Tchaikovsky’s early symphonies are getting a fair bit of exposure at present, both in the concert hall and on disc, thanks to several complete symphony cycles being undertaken in the UK by the London Symphony Orchestra, London Philharmonic Orchestra, Bournemouth Symphony Orchestra and, here in Birmingham, by the City of Birmingham Symphony Orchestra. Tonight’s concert featured the last instalment in their cycle: the third, also known as the “Polish”, chiefly because of the polonaise-like dance elements in the final movement.

It is, possibly, the weakest of all his symphonies in terms of the work as a whole conception (for instance, are five movements one too many?) but it contains an abundance of great melodies and invention. Perhaps most importantly it is rather fun. It is the only one of his symphonies composed in a major key and it features some rather funky rhythmic passages in the first movement, which the orchestra and their music director, Andris Nelsons, were clearly enjoying at a swift tempo after the broodingly measured introduction.

Less convincing was the rubato that Nelsons applied in the waltz second movement, which more often than not veered into excess. Indeed, it would have been hard to recognise this as a waltz, never mind dance it. The relationship between the orchestra and their music director is such, however, that they followed him utterly securely. The quality of their playing throughout the concert was beyond reproach with strings often ravishing in their tone, a real boon in the lovely central movement of the symphony. Wind contributions were beautifully and deftly given, particularly in the ensuing scherzo. Unfortunately, despite their best efforts (and much characteristic leaping up and down on the rostrum) the swaggering but banal final movement failed to deliver the thrill that those of Tchaikovsky’s other symphonies do so effectively.

The Polish theme of the concert brought us Chopin’s first piano concerto in the first half, played by the Macedonian pianist, Simon Trpčeski. His performances here in Symphony Hall have all been delightedly received as he is clearly a virtuoso with a staggering technique. He is also a Chopin player of distinction, judging from his discography and his performance tonight. This is due, in part, to his tasteful and subtle use of rubato as well as his ability to shape Chopin’s long, singing phrases. Trpčeski is an engaging player, too, as his gazes into the audience during the piece’s lengthy orchestral expositions seemed to suggest.

Nevertheless, not even this sparkling, bravura performance, patiently and sensitively accompanied by Nelsons and the orchestra, could convince me that the piece is worthy of more than an infrequent showcase in the concert hall. This and Chopin’s other piano concerto are the only pieces he wrote for the orchestra and, aside from some lovely writing for the heroic principal bassoon as regular duo partner for the pianist, the reasons why were clearly in evidence.
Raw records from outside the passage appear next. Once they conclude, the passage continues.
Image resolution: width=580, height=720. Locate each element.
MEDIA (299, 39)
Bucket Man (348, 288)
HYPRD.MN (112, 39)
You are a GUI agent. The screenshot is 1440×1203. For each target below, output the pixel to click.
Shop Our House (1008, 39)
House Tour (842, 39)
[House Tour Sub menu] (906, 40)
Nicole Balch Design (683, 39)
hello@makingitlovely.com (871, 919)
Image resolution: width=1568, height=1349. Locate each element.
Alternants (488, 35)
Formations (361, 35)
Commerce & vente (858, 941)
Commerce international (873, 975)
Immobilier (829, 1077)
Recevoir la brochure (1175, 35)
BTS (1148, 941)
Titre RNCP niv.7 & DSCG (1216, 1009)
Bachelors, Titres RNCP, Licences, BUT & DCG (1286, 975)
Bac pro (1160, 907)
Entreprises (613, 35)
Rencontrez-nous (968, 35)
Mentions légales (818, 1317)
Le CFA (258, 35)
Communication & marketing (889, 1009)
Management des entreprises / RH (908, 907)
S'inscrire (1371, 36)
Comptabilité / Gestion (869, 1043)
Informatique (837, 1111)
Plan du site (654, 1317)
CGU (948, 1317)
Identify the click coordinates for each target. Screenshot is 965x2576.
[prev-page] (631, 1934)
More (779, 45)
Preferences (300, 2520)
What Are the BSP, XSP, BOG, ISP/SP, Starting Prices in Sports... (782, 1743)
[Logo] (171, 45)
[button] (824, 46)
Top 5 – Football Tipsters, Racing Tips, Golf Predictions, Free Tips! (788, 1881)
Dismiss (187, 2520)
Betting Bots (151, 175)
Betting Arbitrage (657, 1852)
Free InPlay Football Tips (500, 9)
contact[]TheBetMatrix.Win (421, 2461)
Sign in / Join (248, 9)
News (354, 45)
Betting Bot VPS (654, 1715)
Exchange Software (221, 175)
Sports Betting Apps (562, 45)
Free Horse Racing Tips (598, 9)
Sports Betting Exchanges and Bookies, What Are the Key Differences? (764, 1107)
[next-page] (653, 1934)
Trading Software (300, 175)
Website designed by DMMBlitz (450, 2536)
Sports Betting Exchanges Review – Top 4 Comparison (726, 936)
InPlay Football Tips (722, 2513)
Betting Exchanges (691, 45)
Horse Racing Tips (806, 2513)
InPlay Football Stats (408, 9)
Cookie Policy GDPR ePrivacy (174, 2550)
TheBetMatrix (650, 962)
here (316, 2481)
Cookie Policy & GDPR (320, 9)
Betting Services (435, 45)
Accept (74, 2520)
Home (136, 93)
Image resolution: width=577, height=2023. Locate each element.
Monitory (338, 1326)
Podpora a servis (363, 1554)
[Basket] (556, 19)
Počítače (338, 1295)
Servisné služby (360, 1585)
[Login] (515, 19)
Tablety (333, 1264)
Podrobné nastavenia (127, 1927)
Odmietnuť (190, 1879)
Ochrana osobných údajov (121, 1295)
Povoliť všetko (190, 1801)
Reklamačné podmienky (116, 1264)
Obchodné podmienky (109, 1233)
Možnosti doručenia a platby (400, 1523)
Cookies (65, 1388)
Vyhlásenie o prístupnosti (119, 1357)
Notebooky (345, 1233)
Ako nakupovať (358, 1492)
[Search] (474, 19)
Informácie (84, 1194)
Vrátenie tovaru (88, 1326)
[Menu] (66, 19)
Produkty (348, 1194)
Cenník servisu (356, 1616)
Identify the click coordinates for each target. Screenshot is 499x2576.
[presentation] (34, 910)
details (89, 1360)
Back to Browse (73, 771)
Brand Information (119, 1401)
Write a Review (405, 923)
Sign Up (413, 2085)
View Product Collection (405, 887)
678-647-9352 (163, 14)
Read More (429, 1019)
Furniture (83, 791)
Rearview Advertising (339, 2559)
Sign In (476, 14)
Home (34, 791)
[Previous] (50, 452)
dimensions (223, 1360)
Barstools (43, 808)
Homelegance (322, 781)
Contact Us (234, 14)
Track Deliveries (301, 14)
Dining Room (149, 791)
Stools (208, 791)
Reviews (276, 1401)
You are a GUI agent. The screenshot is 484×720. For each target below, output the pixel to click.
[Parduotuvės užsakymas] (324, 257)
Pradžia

The piano writing itself is lovely and contains some nice ideas but I suspect that these could have been expressed in solo, if not chamber, form more effectively. Also, at around 45 minutes in length the concerto would try the patience of many a listener.

Still, Nelsons and Trpčeski worked hard to bring out the Slavic, melancholy character of the rondo finale. Trpčeski treated us to a Chopin Waltz as an encore, which, he informed us, he had learned at the age of seven or eight years! Its charm was in its simplicity and it also served to show that the composer was at his best when composing for solo piano.

We were treated to Strauss’s playful Till Eulenspiegel to begin proceedings. I recall attending Nelsons’s first public concert with the CBSO and really feeling that a special chemistry existed between the conductor and this composer. This has proved to be the case and, aside from Andre Previn, there is not a conductor alive today who I would wish to hear more in this repertoire than Nelsons.

It is good, therefore, that he and the orchestra are setting down the Strauss tone poems on record. That said, this concert opener seemed strangely out of place in the context of the evening’s other pieces.. As such, it was hard to escape the feeling that the evening’s programme had been designed with the microphones in mind more so than the audience.